Snail (New Zealand mudsnail) Potamopyrgus antipodarum
Genus: Potamopyrgus (genus of native snails)
Species: P. antipodarum
Binominal name: Potamopyrgus antipodarum
Synonyms: Potamopyrgus jenkinsi, Amnicola antipodanum
Common names: New Zealand mudsnail, Mud snail, Jenkin’s spire-snail.
Potamopyrgus antipodarum is very small or minute freshwater snail, an aquatic gastropod mollusk and is endemic to New Zealand.
Potamopyrgus antipodarum are found in most New Zealand streams, rivers and lakes. They are found in pristine and polluted waters. Potamopyrgus estuarinus is the other snail in the same genus and is restricted to sites with tidal influence.
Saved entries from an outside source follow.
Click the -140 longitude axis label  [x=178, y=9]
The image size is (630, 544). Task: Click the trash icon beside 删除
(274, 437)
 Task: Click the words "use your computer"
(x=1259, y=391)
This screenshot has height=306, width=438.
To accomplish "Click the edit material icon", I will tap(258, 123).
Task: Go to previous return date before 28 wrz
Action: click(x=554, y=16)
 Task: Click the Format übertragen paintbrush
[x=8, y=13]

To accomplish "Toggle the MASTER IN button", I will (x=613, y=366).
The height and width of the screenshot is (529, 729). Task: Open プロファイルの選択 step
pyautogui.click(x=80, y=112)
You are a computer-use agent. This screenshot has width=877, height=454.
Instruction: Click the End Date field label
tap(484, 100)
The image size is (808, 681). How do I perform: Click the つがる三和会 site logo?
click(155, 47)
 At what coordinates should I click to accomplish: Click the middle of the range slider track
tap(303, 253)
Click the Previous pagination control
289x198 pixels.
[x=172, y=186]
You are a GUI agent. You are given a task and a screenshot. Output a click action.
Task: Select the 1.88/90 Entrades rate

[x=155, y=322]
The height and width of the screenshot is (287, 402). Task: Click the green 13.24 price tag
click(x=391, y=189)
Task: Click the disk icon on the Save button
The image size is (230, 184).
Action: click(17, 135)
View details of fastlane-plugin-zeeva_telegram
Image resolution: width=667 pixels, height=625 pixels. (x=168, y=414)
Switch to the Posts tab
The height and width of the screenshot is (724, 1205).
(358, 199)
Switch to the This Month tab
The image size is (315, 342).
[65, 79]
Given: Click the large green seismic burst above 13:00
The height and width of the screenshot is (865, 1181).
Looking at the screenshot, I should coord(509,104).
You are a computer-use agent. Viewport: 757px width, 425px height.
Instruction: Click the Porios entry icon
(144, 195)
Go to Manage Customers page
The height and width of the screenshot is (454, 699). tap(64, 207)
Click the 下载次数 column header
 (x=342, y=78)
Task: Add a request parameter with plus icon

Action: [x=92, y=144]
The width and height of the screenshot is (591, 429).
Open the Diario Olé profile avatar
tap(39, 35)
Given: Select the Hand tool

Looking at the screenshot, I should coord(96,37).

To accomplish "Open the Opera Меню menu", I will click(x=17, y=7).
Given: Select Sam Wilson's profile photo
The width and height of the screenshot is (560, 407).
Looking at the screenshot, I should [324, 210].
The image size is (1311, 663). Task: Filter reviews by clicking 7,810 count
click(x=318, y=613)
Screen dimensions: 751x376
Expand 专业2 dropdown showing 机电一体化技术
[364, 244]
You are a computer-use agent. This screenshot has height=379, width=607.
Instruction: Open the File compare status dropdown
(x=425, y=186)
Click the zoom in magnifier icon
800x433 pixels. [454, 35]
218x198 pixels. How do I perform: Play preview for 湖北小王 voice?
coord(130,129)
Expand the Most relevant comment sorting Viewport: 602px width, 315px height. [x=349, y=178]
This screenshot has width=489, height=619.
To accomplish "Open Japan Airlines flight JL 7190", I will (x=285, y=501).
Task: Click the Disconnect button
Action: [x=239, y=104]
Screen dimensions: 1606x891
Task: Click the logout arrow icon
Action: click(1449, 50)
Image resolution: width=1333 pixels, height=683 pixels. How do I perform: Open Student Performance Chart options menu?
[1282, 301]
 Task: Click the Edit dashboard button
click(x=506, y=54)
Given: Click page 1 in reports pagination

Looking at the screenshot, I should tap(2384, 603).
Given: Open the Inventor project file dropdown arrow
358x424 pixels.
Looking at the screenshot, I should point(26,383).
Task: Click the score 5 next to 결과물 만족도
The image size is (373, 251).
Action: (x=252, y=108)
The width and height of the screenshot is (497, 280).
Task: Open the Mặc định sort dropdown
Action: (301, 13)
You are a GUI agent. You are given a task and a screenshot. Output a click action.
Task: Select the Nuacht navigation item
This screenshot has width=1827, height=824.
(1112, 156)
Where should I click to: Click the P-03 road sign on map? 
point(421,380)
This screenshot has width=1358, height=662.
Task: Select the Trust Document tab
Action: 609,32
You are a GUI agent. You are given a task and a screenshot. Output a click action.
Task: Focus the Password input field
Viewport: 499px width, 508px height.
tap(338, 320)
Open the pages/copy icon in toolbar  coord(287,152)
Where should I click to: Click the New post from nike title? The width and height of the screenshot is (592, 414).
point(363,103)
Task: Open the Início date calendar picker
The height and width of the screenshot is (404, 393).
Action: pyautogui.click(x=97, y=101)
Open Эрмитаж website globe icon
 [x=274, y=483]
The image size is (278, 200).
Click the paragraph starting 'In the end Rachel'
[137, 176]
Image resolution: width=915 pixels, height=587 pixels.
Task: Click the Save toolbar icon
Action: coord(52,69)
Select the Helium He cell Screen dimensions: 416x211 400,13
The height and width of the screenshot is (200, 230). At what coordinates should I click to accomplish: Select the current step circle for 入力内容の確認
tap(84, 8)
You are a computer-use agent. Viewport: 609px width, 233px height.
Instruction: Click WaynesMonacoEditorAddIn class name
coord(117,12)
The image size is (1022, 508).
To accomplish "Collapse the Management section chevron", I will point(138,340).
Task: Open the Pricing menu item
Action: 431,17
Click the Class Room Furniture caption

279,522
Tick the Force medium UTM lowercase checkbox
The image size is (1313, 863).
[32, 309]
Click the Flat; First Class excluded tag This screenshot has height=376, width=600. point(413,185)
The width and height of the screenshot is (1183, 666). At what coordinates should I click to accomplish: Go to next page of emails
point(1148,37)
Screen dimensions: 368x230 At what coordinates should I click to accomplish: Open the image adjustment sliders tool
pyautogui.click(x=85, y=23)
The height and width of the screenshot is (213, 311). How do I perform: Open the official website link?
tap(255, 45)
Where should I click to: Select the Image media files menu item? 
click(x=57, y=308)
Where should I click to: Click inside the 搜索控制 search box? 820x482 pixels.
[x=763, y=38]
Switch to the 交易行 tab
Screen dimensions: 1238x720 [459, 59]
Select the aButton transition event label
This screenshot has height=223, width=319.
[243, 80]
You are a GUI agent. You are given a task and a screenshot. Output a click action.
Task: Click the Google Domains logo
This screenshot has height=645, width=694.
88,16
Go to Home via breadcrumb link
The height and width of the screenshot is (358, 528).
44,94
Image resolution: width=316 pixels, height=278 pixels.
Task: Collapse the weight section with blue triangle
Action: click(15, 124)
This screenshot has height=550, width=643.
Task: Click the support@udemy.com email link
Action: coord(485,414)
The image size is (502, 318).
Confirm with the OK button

Potamopyrgus antipodarum are grey to dark brown to light brown in colour. They have an obvious spire, with a gill and an operculum (gill cover) covering the oval aperture (shell opening) when the animal withdraws. Sometimes there are nodules around the shell. The aperture is on the right when facing toward you and when the spire points upwards.
Like most snails they are grazers, scraping biofilms from submerged surfaces.
Potamopyrgus antipodarum is an invasive species in many countries, where populations of the snail can reach phenomenal densities.